La ventilación mecánica, como se llama en medicina al uso de medios externos para permitir que pacientes gravemente enfermos, como ocurre con la COVID-19, puedan seguir respirando, es una técnica médica extremadamente compleja que requiere no solo de aparatos de alta sofisticación tecnológica sino de personal cualificado, formado y entrenado, a veces durante largos periodos de aprendizaje como especialistas.
Los intensivistas y los anestesistas reanimadores tienen en los respiradores los instrumentos más idóneos para el manejo terapéutico de pacientes cuyos pulmones ya no son capaces por sí mismos de efectuar el necesario y vital intercambio de gases, siempre, claro está, que los aparatos con los que cuenten sean efectivamente idóneos y ofrezcan las prestaciones necesarias para poder dar un buen servicio. La pregunta cae por su propio peso: ¿por qué entonces el gobierno no consultó, como hubiera sido lógico, a este grupo de profesionales antes de tomar ninguna determinación en la compra de estos equipos?

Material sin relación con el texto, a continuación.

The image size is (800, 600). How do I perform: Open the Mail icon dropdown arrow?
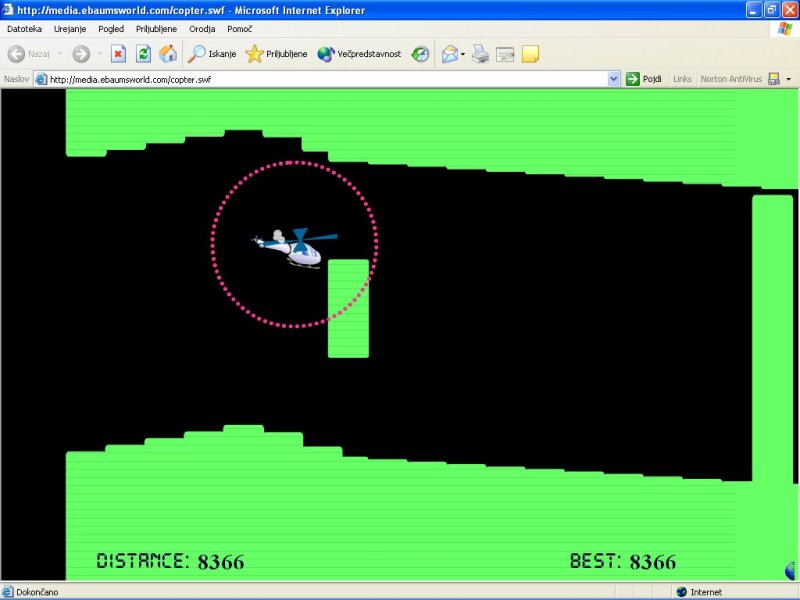pos(463,54)
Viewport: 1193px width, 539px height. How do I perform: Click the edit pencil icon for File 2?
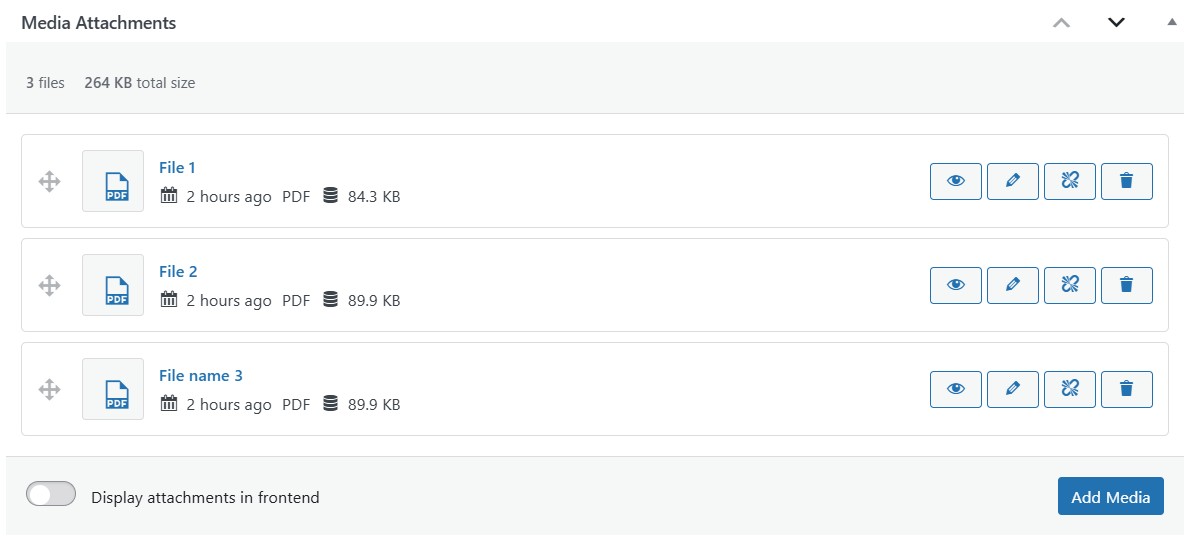[1013, 285]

Si los aparatos adquiridos no cumplen con los estándares mínimos necesarios para el buen manejo de pacientes graves, puede darse el caso de que en lugar de beneficiar a los pacientes se les produzca más daño. Por ejemplo, la guía para la construcción de urgencia de aparatos de ventilación mecánica, publicada en abril del presente año por la Agencia Reguladora de Medicamentos y Productos Sanitarios (MHRA) del Reino Unido, dice: “Es probable que un ventilador con especificaciones más bajas que (las mínimas aceptables) no proporcione ningún beneficio clínico y podría conducir a un mayor daño, lo que sería inaceptable para los médicos”; que es exactamente lo mismo que manifiesta nuestra Sociedad Boliviana de Intensivistas.

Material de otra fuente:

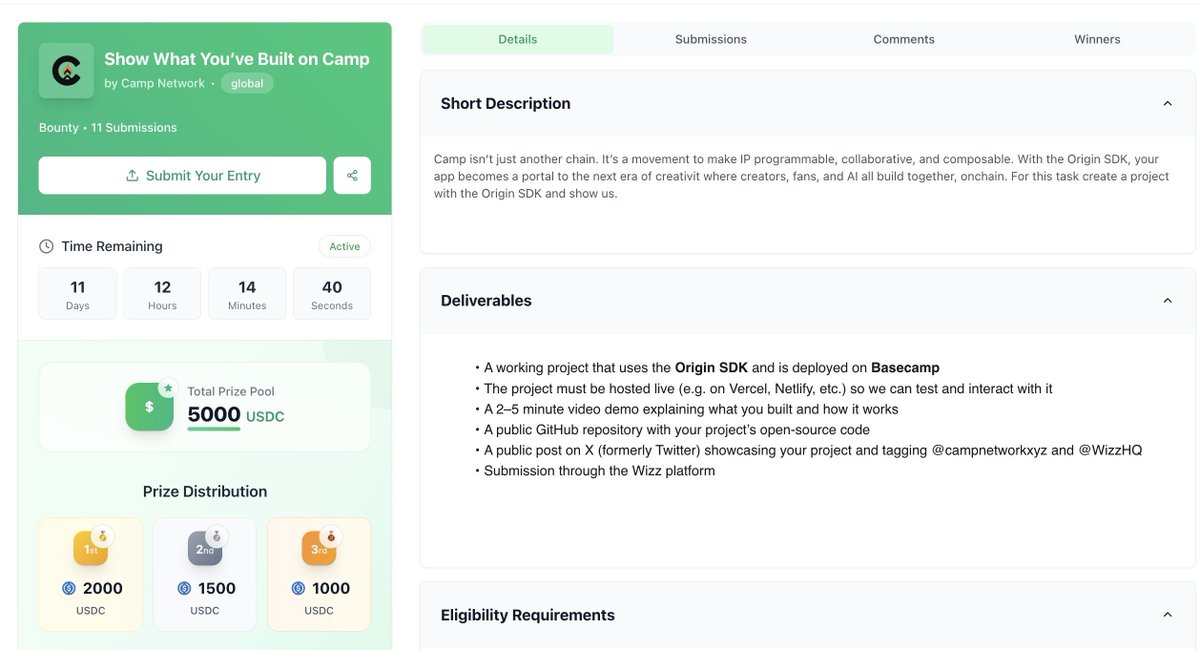The width and height of the screenshot is (1200, 650).
Task: Click the green bar under 5000 USDC
Action: (214, 429)
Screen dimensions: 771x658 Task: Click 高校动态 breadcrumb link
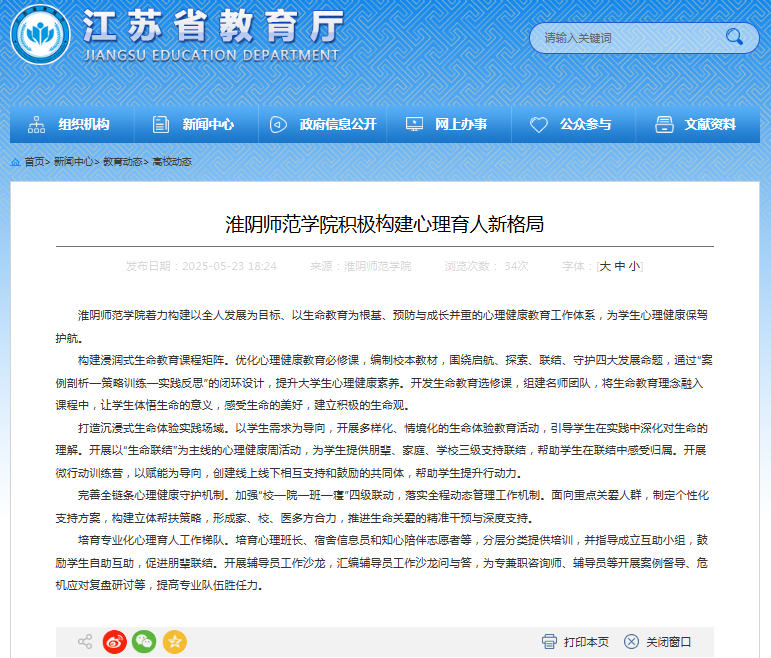tap(171, 161)
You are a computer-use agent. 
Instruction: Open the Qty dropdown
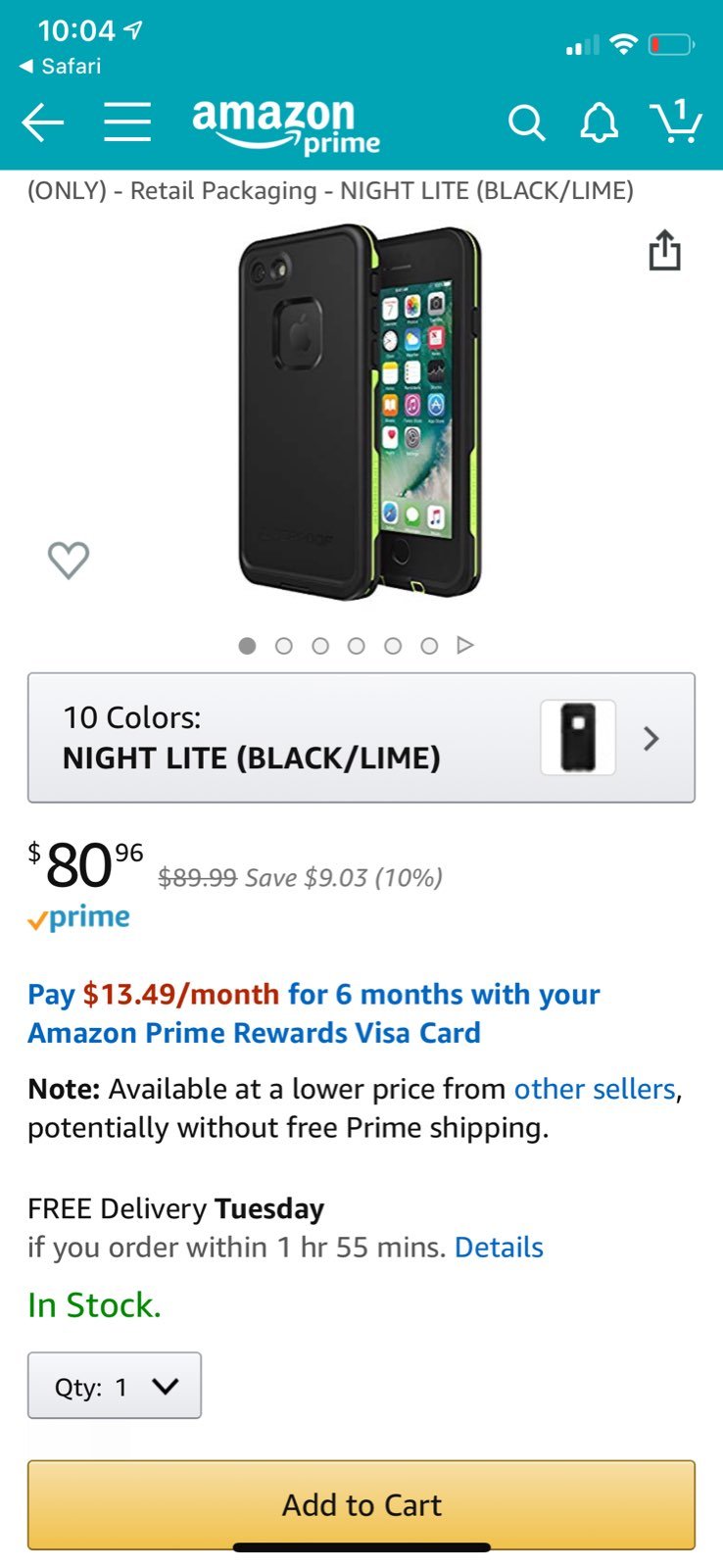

Los aparatos comprados por el gobierno de nuestro país no es que no sirvan, el problema es que tienen una utilidad limitada, pues técnicamente están construidos como unidades de “ventilación de emergencia”, es decir, son para un uso circunstancial, transitorio y por períodos de tiempo cortos, como puede ser, por ejemplo, el uso momentáneo mientras se espera trasladar a un paciente a un centro en el que se disponga de un aparato de ventilación adecuado a las necesidades de tratamiento intensivo. Estamos hablando de un uso por algunas horas o, como máximo, uno o dos días.
Más allá de esto, el riesgo al que exponemos al paciente aumenta de manera exponencial. Esos aparatos de “ventilación de emergencia” también sirven, por supuesto, para el propio traslado de los pacientes, y poco más. Debemos recordar que los pacientes que padecen cuadros pulmonares graves por causa de la COVID-19 a veces requieren ventilación mecánica durante semanas o incluso meses, como se ha podido comprobar en pacientes tratados en sistemas sanitarios como el italiano o el español, lo cual, por supuesto, no es posible con los aparatos comprados en Bolivia.
En cuestiones de salud no se puede improvisar o simplemente dar a entender que “se está haciendo algo”. El resultado de la toma de decisiones del gobierno, sin el preceptivo análisis por parte de quienes tienen el conocimiento técnico y científico de las actuaciones médicas imprescindibles y vitales, no solo puede resultar desastroso, sino que puede llevar a la siempre lamentable pérdida de vidas humanas, al daño personal infligido a pacientes que confiados se ponen en manos del sistema y al descrédito del propio sistema sanitario.